1. What consequences of chronic diseases are most important (criteria to be decided and justified by the committee) to the nation’s health and economic well-being?

2. Which chronic diseases should be the focus of public health efforts to reduce disability and improve functioning and quality of life?

3 Which populations need to be the focus of interventions to reduce the consequences of chronic disease including the burden of disability, loss of productivity and functioning, health care costs, and reduced quality of life?

4. Which population-based interventions can help achieve outcomes that maintain or improve quality of life, functioning, and disability?

• What is the evidence on effectiveness of interventions on these outcomes?
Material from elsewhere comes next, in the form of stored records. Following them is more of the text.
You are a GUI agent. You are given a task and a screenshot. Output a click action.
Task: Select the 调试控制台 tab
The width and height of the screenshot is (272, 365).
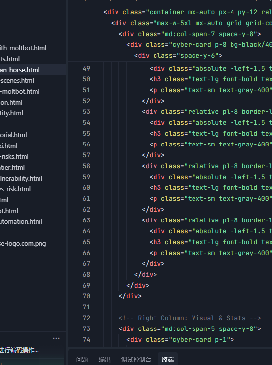(x=136, y=360)
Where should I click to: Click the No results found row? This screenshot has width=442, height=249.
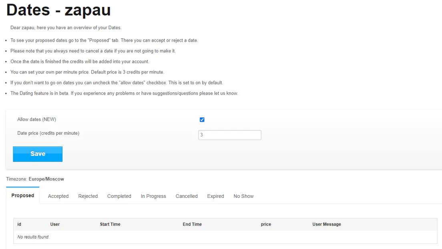[x=225, y=237]

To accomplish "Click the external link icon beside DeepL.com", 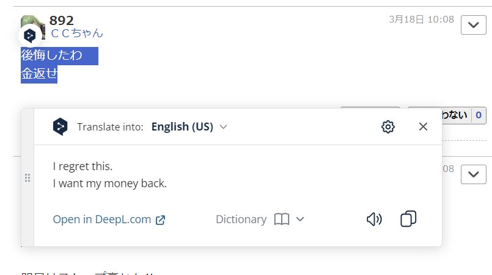I will click(160, 220).
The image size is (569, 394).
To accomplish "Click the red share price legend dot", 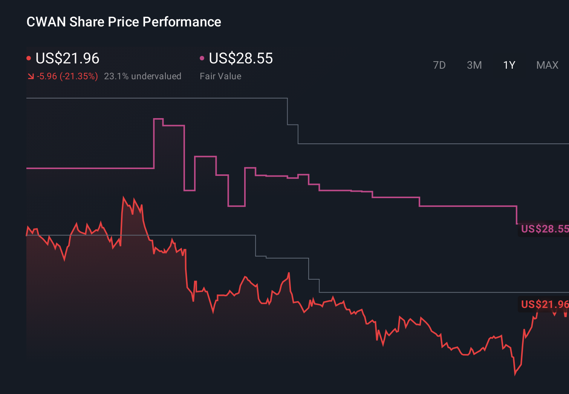I will point(29,58).
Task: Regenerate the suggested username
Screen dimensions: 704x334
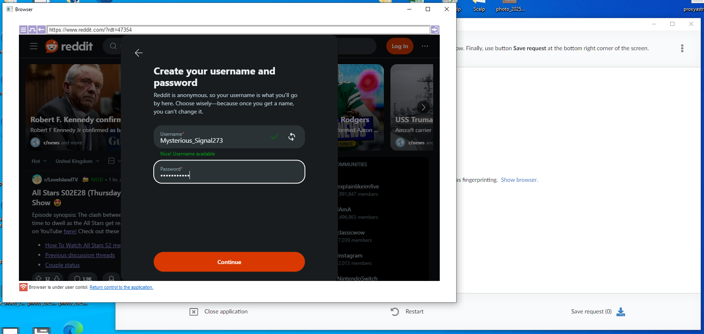Action: (291, 137)
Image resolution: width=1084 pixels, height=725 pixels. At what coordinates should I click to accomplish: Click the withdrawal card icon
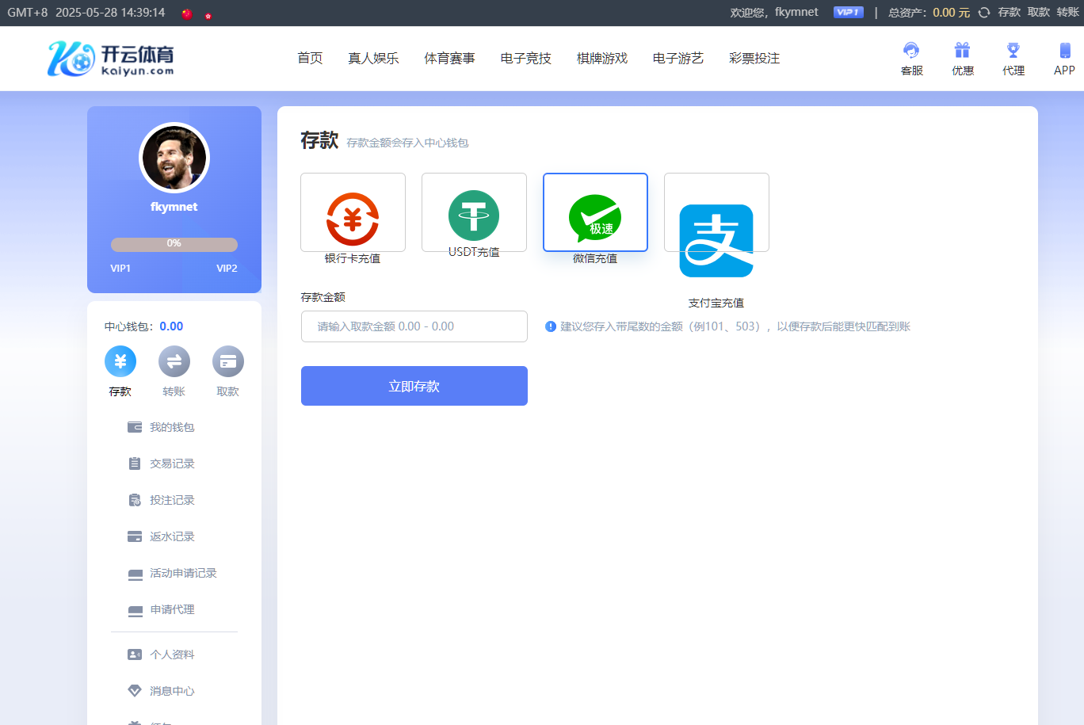pos(228,362)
• To what extent do the interventions that address these outcomes also affect clinical outcomes?

• To what extent can policy, environmental, and systems change achieve these outcomes?
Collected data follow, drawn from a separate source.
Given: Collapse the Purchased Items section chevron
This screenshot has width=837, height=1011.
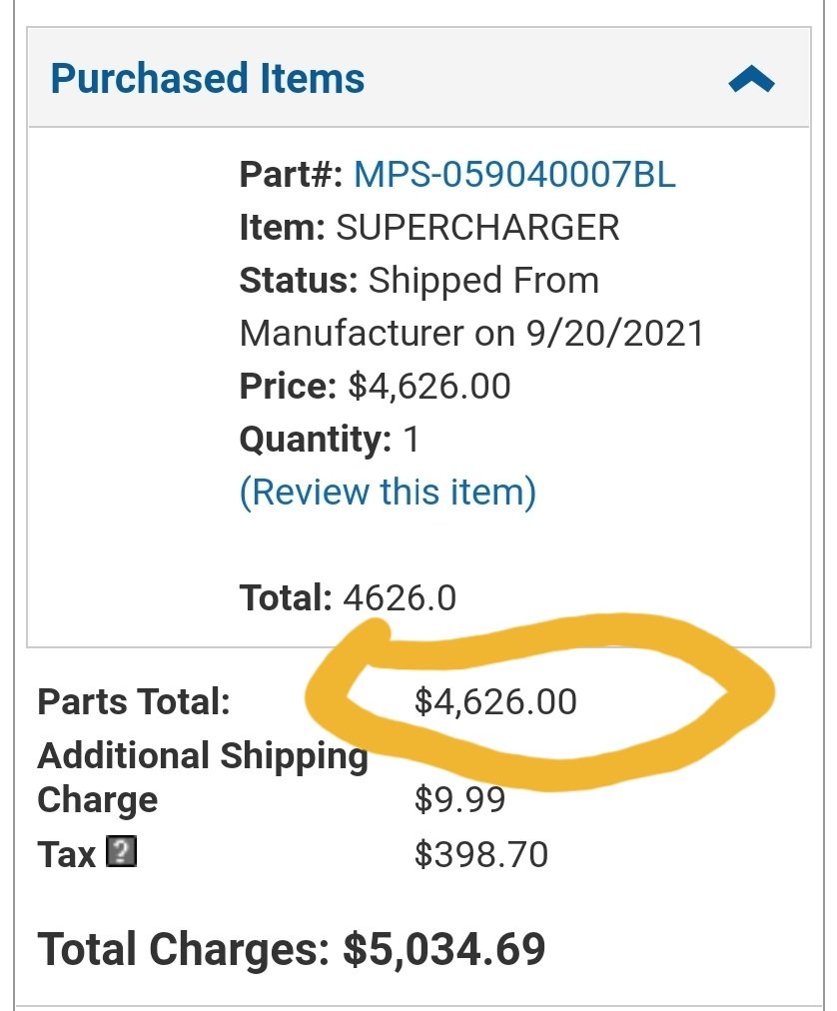Looking at the screenshot, I should click(x=751, y=79).
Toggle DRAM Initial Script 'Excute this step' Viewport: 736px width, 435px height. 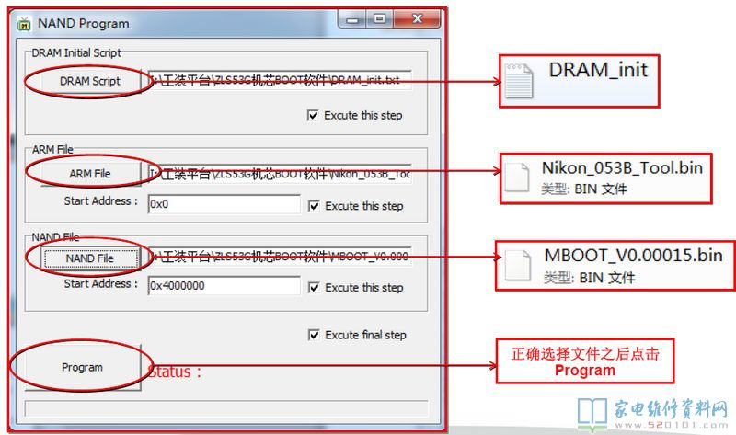(315, 116)
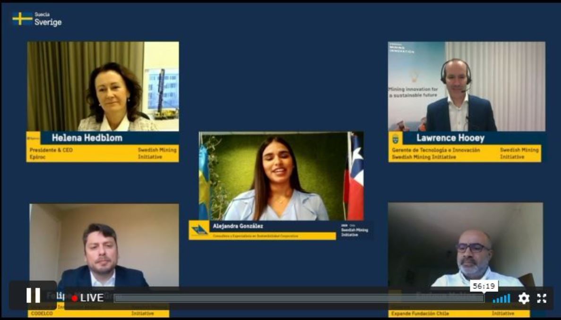Pause the live video stream
This screenshot has height=320, width=561.
tap(33, 295)
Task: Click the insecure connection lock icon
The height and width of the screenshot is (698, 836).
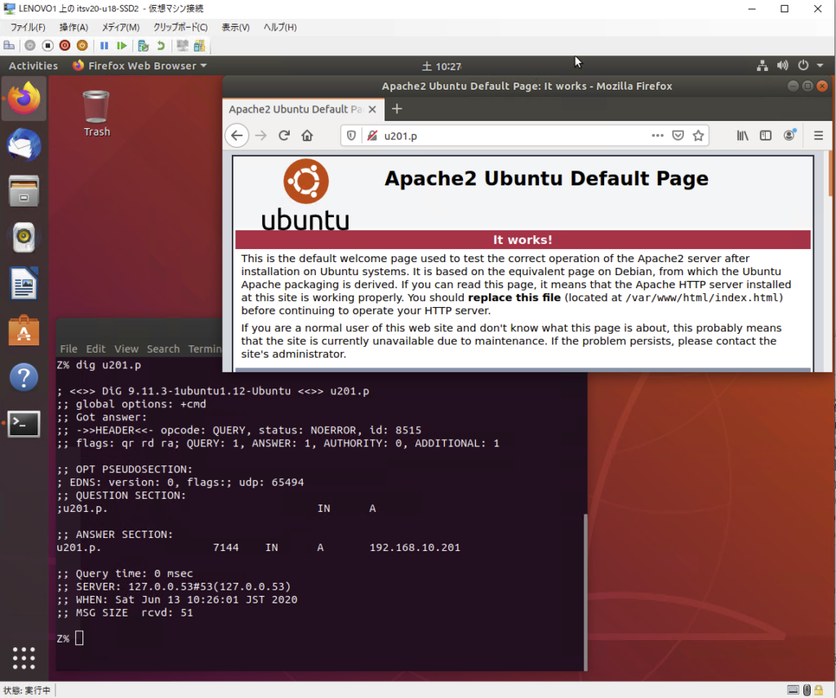Action: [x=371, y=136]
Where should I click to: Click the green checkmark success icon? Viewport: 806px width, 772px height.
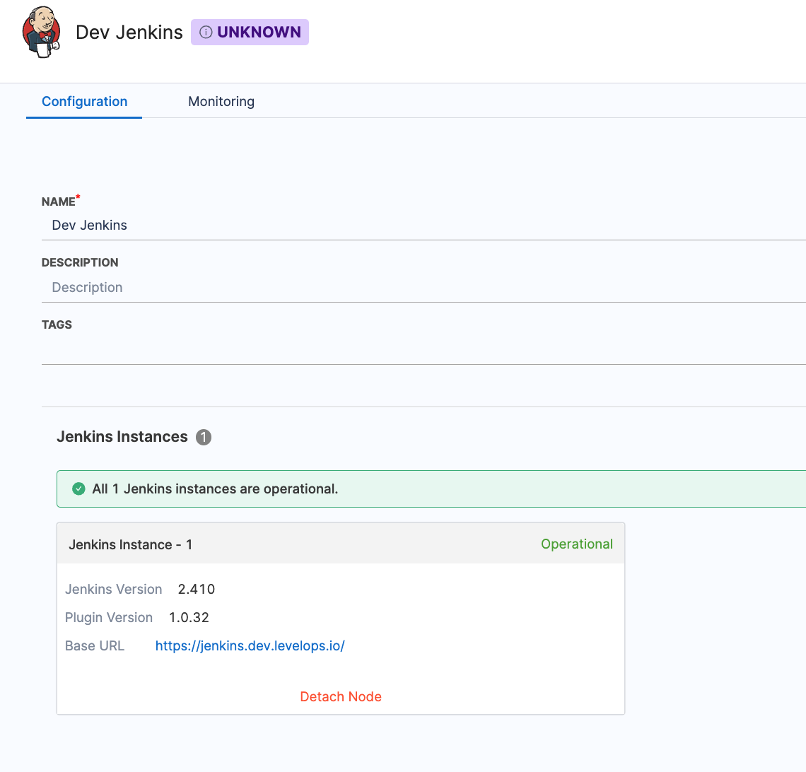[x=79, y=489]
5. How can public health surveillance be used to inform into public policy decisions to minimize adverse life impacts?

6. What policy priorities could advance efforts to improve life impacts of chronic disease?

7. What is the role of primary prevention (for those at highest risk), secondary, and tertiary prevention of chronic disease in reducing or minimizing life impacts (e.g., preventing diabetes in pre-diabetics, preventing incidence of disability in people with arthritis, preventing recurrence of cancer, managing complications of cardiovascular disease)?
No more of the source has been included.